Task details -
For the data below, restate word for word only the lines from the line containing "Last modified (280, 83)" through the line containing "[link] (41, 1519)", both ends included.

= Beginning of Section =

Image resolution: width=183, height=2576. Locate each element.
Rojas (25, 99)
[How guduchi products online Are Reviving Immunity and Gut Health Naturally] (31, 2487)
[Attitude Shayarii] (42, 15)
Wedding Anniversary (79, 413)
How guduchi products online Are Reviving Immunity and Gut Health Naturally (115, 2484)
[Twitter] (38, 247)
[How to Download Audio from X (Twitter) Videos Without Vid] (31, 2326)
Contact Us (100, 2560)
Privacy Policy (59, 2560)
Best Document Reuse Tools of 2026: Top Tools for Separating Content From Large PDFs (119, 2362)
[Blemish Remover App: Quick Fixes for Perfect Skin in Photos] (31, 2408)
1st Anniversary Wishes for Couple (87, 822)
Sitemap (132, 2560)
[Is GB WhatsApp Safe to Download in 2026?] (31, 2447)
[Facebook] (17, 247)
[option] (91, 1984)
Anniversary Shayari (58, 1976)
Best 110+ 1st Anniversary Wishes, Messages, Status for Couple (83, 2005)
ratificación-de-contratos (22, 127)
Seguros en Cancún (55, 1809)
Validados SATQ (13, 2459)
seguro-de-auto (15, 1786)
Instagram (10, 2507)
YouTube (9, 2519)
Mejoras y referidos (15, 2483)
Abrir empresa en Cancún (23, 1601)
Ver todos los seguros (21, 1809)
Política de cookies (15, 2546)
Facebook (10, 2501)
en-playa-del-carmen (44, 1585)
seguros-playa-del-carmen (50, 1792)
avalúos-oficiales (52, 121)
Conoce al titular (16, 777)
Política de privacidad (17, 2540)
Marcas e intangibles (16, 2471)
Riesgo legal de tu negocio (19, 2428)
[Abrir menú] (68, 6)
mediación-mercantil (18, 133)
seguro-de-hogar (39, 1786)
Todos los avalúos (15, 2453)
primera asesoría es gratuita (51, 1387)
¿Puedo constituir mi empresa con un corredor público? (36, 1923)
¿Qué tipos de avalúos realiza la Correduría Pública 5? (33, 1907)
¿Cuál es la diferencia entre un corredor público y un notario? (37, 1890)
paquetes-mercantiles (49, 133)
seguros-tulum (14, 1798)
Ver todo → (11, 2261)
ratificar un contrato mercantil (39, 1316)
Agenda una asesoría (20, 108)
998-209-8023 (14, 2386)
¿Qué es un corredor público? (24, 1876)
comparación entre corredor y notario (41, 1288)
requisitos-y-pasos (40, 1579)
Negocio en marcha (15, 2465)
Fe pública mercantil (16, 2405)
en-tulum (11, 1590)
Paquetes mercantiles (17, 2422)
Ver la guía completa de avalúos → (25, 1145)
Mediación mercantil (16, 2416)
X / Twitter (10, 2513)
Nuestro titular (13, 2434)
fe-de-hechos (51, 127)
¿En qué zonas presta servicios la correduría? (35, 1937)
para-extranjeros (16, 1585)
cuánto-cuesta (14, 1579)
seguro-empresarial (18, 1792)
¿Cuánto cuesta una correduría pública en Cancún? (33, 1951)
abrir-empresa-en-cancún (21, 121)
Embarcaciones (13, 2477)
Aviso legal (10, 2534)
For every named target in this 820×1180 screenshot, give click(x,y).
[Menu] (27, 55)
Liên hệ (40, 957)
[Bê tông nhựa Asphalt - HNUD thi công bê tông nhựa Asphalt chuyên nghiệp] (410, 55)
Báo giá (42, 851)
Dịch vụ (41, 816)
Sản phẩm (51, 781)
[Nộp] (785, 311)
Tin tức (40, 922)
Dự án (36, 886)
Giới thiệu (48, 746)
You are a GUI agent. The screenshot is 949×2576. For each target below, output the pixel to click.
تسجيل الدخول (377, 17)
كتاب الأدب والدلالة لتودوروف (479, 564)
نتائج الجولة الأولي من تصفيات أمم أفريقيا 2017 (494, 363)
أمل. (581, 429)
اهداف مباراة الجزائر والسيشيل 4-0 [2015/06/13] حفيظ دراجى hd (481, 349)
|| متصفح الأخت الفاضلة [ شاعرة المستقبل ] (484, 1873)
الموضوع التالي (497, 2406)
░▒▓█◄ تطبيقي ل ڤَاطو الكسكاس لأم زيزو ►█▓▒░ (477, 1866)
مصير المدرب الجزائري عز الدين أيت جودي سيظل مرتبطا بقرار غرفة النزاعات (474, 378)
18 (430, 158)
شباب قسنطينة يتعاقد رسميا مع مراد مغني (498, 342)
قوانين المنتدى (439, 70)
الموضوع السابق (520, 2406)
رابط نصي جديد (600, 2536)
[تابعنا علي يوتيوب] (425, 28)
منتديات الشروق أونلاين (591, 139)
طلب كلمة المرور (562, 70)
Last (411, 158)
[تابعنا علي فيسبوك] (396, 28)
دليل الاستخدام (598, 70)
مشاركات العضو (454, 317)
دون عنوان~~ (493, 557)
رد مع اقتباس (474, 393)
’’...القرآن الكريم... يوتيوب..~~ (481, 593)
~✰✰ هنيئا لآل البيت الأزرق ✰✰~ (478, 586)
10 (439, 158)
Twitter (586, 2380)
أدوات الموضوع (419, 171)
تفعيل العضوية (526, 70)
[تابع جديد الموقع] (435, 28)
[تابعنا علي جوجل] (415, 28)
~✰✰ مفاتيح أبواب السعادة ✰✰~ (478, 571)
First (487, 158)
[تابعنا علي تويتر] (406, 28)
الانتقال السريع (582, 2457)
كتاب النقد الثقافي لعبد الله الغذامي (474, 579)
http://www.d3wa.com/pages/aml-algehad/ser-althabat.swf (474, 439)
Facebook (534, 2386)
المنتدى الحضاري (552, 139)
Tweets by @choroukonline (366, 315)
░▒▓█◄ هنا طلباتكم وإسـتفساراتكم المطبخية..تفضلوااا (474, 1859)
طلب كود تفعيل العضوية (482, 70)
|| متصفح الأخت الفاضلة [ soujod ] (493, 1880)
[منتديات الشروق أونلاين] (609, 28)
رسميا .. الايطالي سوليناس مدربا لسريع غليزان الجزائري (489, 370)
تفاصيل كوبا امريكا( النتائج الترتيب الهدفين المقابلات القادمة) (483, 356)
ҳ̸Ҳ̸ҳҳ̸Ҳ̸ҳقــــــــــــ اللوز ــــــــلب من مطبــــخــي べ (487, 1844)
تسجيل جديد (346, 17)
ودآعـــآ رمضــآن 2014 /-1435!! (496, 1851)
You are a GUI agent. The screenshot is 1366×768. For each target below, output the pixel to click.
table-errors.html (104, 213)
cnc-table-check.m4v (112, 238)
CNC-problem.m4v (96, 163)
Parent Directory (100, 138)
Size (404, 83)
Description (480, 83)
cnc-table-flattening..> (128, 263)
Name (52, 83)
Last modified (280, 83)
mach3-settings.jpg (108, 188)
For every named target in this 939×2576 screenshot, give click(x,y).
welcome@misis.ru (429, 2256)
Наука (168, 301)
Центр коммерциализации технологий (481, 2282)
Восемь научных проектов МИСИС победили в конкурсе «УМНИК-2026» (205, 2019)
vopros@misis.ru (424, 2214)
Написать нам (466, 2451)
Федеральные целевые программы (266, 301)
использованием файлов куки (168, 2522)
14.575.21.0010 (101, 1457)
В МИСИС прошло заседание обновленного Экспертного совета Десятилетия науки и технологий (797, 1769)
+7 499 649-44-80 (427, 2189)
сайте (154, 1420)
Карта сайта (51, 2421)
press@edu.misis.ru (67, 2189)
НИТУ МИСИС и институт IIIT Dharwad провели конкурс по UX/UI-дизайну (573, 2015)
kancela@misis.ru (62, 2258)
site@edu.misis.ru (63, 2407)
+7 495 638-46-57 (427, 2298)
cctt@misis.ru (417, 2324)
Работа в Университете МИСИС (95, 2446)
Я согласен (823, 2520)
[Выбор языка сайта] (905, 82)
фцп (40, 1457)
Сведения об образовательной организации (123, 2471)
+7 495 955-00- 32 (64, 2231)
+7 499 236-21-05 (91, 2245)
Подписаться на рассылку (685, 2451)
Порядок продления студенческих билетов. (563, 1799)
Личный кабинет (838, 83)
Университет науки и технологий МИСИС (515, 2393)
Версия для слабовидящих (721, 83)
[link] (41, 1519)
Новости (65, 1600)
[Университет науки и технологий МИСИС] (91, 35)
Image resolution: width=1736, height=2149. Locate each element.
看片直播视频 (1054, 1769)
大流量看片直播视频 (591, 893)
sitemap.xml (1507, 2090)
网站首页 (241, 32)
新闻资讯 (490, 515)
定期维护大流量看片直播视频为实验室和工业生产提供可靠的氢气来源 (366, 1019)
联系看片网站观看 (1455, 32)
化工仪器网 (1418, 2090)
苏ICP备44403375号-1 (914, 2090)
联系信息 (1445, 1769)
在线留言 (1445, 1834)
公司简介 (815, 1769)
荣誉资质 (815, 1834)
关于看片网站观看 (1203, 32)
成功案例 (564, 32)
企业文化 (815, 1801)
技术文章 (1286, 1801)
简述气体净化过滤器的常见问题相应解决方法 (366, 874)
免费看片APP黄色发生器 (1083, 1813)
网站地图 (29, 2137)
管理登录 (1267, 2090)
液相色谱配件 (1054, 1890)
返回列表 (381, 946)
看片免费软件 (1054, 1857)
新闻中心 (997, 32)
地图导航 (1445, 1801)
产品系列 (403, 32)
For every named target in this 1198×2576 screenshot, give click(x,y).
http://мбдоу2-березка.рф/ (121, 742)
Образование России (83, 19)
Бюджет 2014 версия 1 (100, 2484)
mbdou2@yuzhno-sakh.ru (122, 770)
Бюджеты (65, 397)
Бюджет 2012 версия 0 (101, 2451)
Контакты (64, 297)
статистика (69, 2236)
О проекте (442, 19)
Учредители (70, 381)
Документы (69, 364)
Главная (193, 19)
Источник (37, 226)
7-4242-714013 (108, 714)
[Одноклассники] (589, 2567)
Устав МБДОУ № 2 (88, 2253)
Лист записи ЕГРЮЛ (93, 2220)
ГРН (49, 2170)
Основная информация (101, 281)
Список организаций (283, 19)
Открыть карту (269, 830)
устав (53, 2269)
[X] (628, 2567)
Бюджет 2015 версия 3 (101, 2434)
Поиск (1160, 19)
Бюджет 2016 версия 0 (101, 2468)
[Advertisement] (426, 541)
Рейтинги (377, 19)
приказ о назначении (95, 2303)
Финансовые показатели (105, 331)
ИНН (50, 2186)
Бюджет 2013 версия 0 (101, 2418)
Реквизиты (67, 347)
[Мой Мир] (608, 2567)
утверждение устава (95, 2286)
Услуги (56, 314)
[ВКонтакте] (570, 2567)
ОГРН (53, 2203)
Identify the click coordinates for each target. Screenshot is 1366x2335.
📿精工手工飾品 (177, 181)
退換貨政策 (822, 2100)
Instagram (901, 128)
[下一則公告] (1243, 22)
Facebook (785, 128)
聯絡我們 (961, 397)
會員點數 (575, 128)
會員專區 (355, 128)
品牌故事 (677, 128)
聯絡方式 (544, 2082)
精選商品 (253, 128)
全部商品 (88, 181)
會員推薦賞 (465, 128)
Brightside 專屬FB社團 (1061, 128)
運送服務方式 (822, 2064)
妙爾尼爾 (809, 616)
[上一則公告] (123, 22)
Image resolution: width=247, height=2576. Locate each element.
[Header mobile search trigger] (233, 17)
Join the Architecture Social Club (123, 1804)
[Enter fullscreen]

= End of Section =

Response to this task -
Last modified (280, 83)
mach3-settings.jpg (108, 188)
For every named target in this 939×2576 screenshot, give click(x,y).
welcome@misis.ru (429, 2256)
Наука (168, 301)
Центр коммерциализации технологий (481, 2282)
Восемь научных проектов МИСИС победили в конкурсе «УМНИК-2026» (205, 2019)
vopros@misis.ru (424, 2214)
Написать нам (466, 2451)
Федеральные целевые программы (266, 301)
использованием файлов куки (168, 2522)
14.575.21.0010 (101, 1457)
В МИСИС прошло заседание обновленного Экспертного совета Десятилетия науки и технологий (797, 1769)
+7 499 649-44-80 (427, 2189)
сайте (154, 1420)
Карта сайта (51, 2421)
press@edu.misis.ru (67, 2189)
НИТУ МИСИС и институт IIIT Dharwad провели конкурс по UX/UI-дизайну (573, 2015)
kancela@misis.ru (62, 2258)
site@edu.misis.ru (63, 2407)
+7 495 638-46-57 (427, 2298)
cctt@misis.ru (417, 2324)
Работа в Университете МИСИС (95, 2446)
Я согласен (823, 2520)
[Выбор языка сайта] (905, 82)
фцп (40, 1457)
Сведения об образовательной организации (123, 2471)
+7 495 955-00- 32 (64, 2231)
+7 499 236-21-05 (91, 2245)
Подписаться на рассылку (685, 2451)
Порядок продления студенческих билетов. (563, 1799)
Личный кабинет (838, 83)
Университет науки и технологий МИСИС (515, 2393)
Версия для слабовидящих (721, 83)
[link] (41, 1519)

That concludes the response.